▶ **Exercise description**
Please write out all of the lines below word for word, leaving the pictures out.

# start of Data records

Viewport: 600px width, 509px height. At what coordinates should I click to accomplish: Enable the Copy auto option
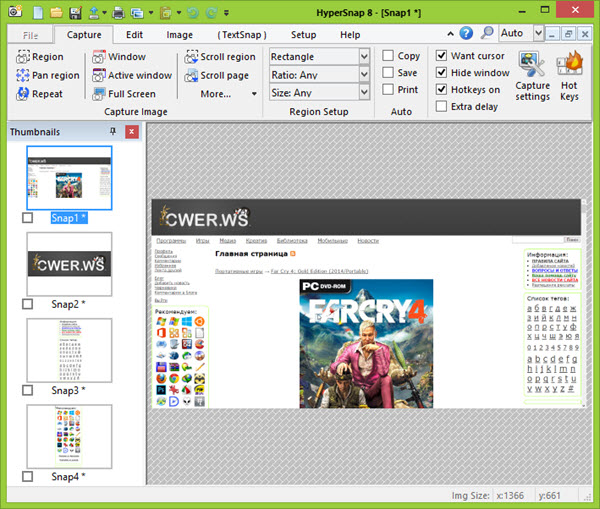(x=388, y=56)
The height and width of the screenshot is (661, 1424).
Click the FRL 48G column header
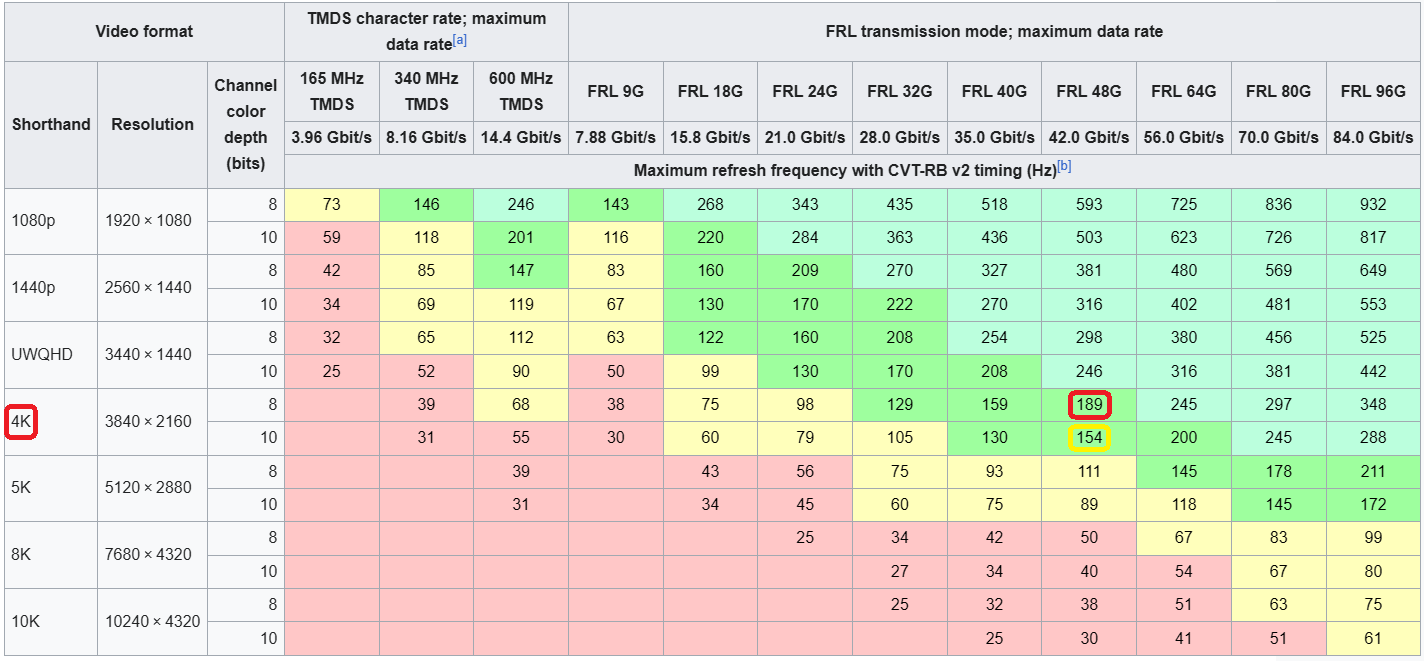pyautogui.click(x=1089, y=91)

# end of Data records

▶ **Expected output**
Viewport: 600px width, 509px height. At what coordinates should I click to accomplish: Enable the Copy auto option
(x=388, y=56)
The height and width of the screenshot is (661, 1424).
Click the FRL 48G column header
pyautogui.click(x=1089, y=91)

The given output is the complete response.